The math behind this comes from the forum topic, but I have adjusted it slightly to account for the RPM on this machine. As we have a 37 tooth pick up ring on the crankshaft sensor, we need to add a scaling factor to ensure our RPM is correct. In this instance, I’ve used 1.616. The formula, therefore, reads as follows:

RPM = 1.616 x LowPass(freq(A),4)

To confirm your RPM, it is good practice to zoom in on your crank signal and use the time rulers to confirm the RPM.

1. Ruler overview with measured math channel
2. Math channel
3. Frequency and RPM measured between time rulers

From the above, I’m happy that there is minimal difference between the two and so the math channel can be saved and renamed for future use. To calculate our theoretical flow rate from here, we need to put the math channel we have created for RPM into the formula from earlier. This means creating a new math channel of the following:

Theoretical Flow (LPM) = Pump Displacement (cc/rev) x Pump Speed (RPM) / 1000
= Pump Displacement (cc/rev) x Pump Speed (RPM) / 1000
= 51 x (1.616 x LowPass(freq(A),4)) / 1000

Now we have engine speed and a theoretical flow rate based on our pump speed and pump displacement of 51cc/rev.

Now to the PQ test, which requires a connection into the hydraulic system to measure the flow and the pressure. Please ensure that you have the relevant training and correct PPE and that you prevent any potential contamination that could occur. This includes checking any hoses, fittings, and the WPS600C pressure transducer as well as the flow meter for cleanliness.

With the system installed, make sure you are aware of the working pressure of the machine. Begin to load the pump and remember to always keep observing the pressure. Pico’s flow meters do come with a safety burst disc which gives you some protection in the event of a pressure spike or if the loading valve is wound too far.
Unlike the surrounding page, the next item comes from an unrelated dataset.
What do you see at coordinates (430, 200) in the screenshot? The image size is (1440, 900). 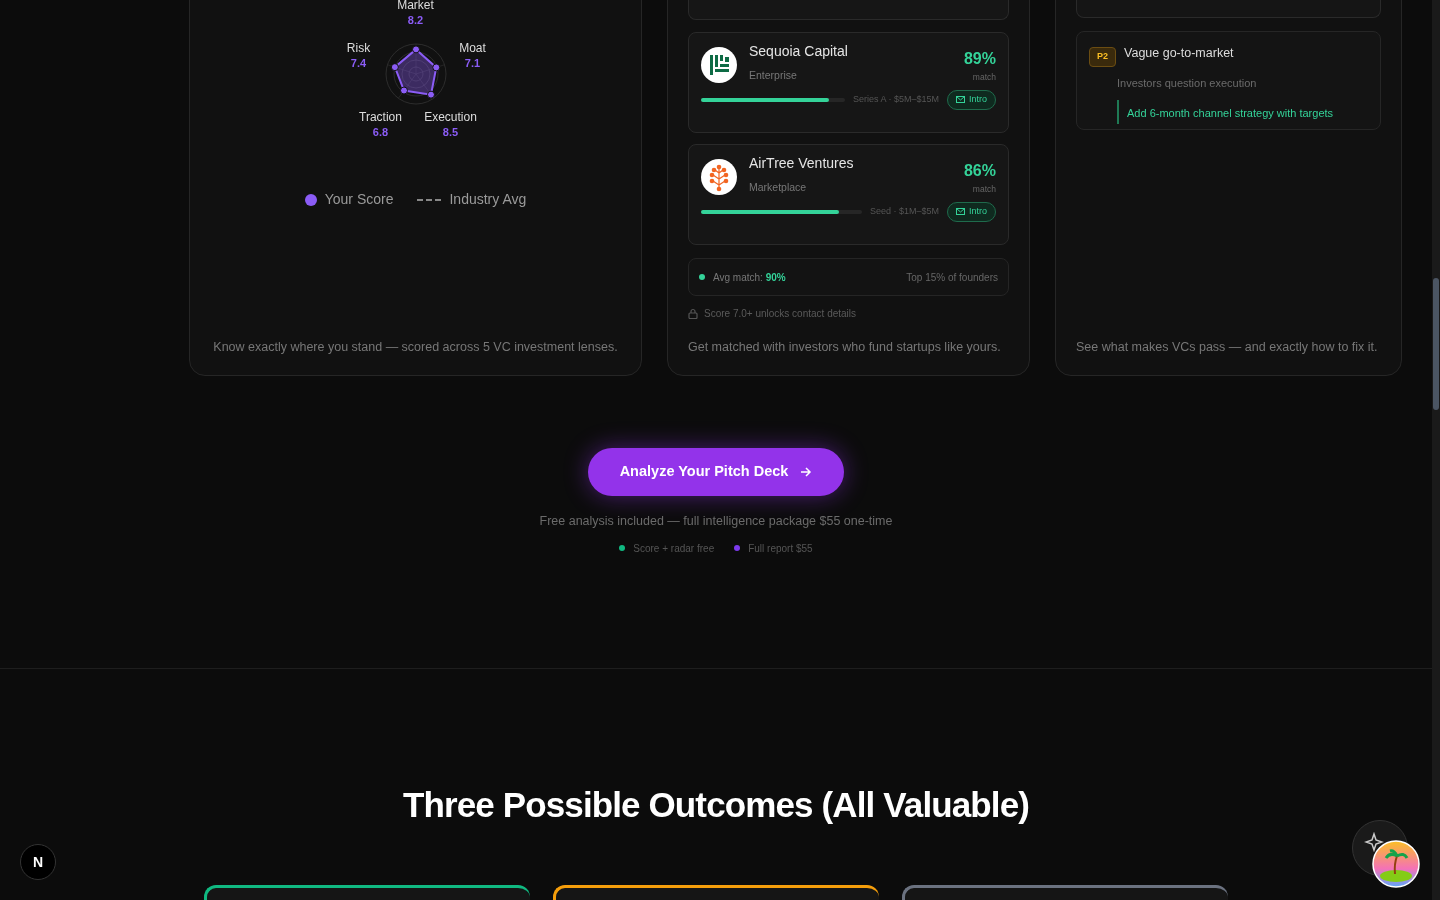 I see `legend-dash` at bounding box center [430, 200].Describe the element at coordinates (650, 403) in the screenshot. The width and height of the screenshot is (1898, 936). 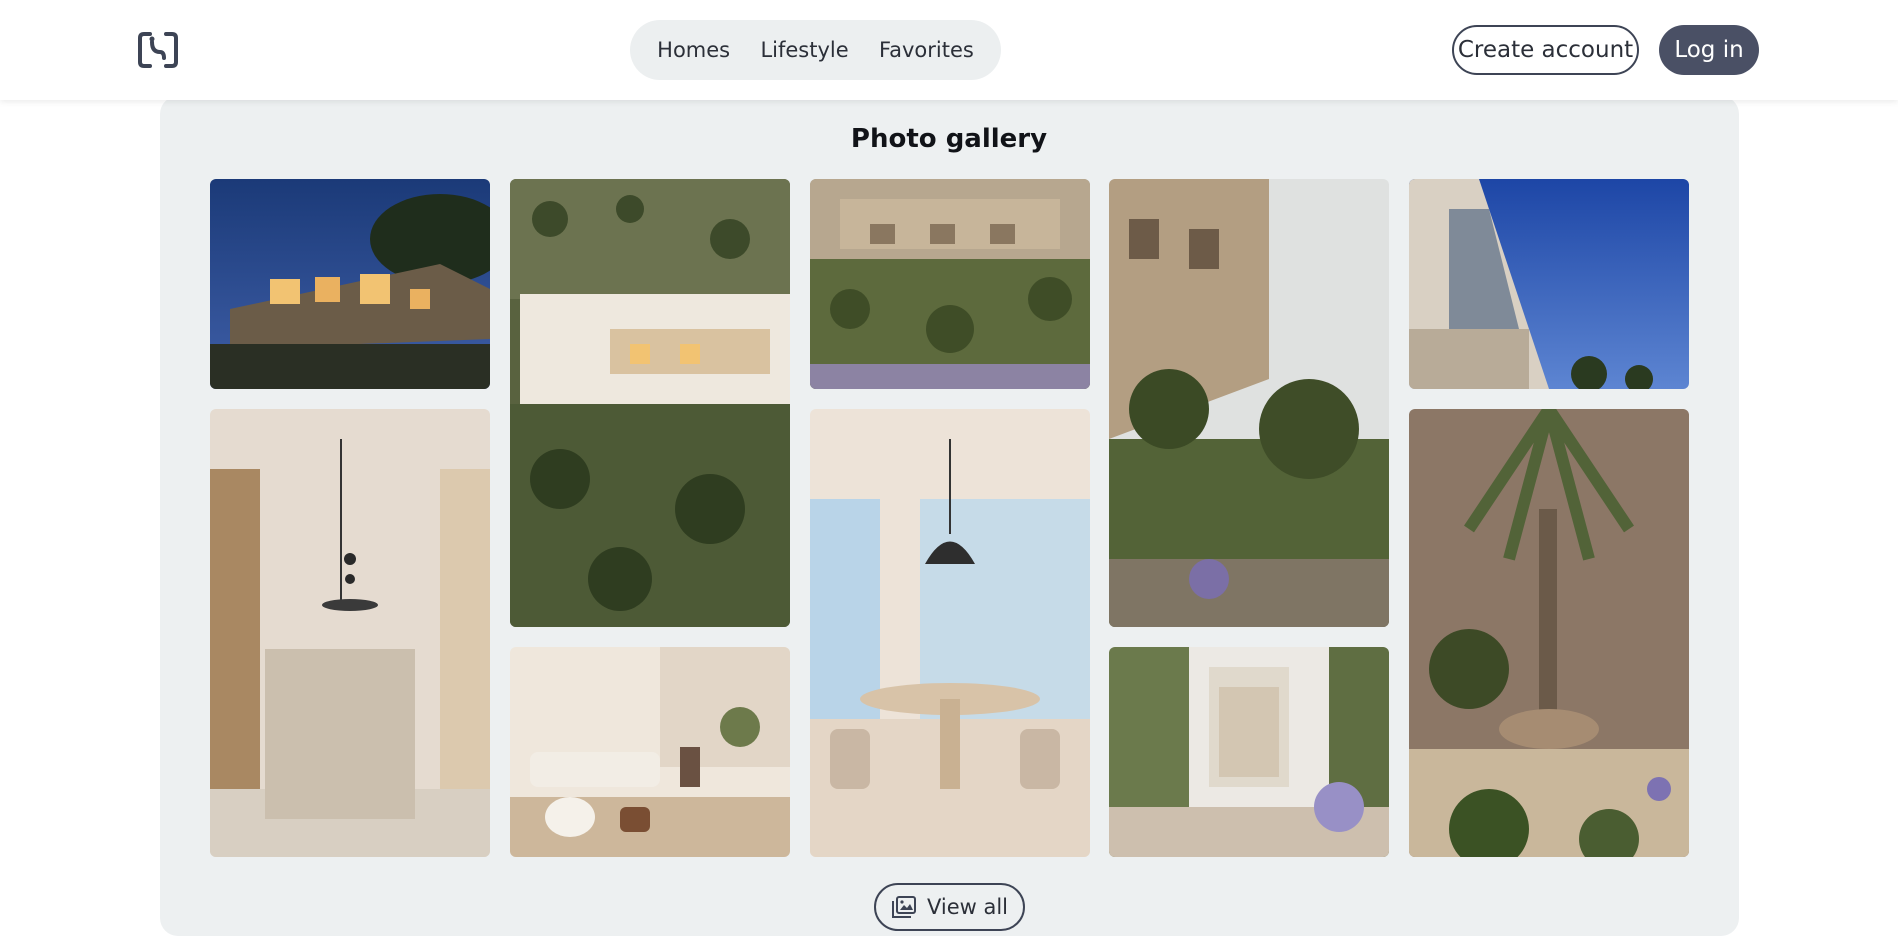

Bear in mind that any burst disc will have to be replaced before you can carry out any further testing.

The below capture is from a machine with a working pressure of 260 bar.

1. Engine RPM math channel
2. Pump pressure
3. Measured flow
4. Theoretical flow
5. Unloading of the pump
6. Ruler overview

I want to focus on the first part of the capture, between the time rulers. You can see that the pump pressure is 255 bar. Due to the connection, we are not protected by the relief valve, which is why I have limited the pressure to below the working pressure. This ensures safety but also gives me a good indication of the pump’s output. The important measurement here is the flow rate because flow makes it go. By using the rulers, we can see that at 255.5 bar we have a flow rate of 70.25 LPM. Comparing this to our theoretical flow rate of 78.75 LPM we are losing about 8 LPM. Knowing that all pumps are never 100% efficient this could be down to the natural internal leakage I mentioned earlier. All we have to do to calculate the volumetric pump efficiency is to divide the actual flow rate by the theoretical and then multiply by 100 to get the percentage.

Pump Volumetric Efficiency (%) = (Actual Flow Rate / Theoretical Flow Rate) x 100

In the above capture this would read as follows:

Pump VE = (70.25 / 78.78) x 100
=0.89 x 100
=89%


We could leave it at that or we could include this in the capture using another math channel. Remember that you can add as many math channels as you like post-capture, as it leaves our original data unaffected. The resulting formula is, therefore:

(D/(((1.616*LowPass(freq(A),4))*51)/1000))*100

To make it a little easier to read, I have added an average measurement to the math channel between the two rulers indicating when the pump is being loaded.

I have attached the PSDATA file with the appropriate formulae. The power of math has the potential to reveal so much more and there are many more calculations we can do with hydraulic formulae which I hope to bring more of in the future.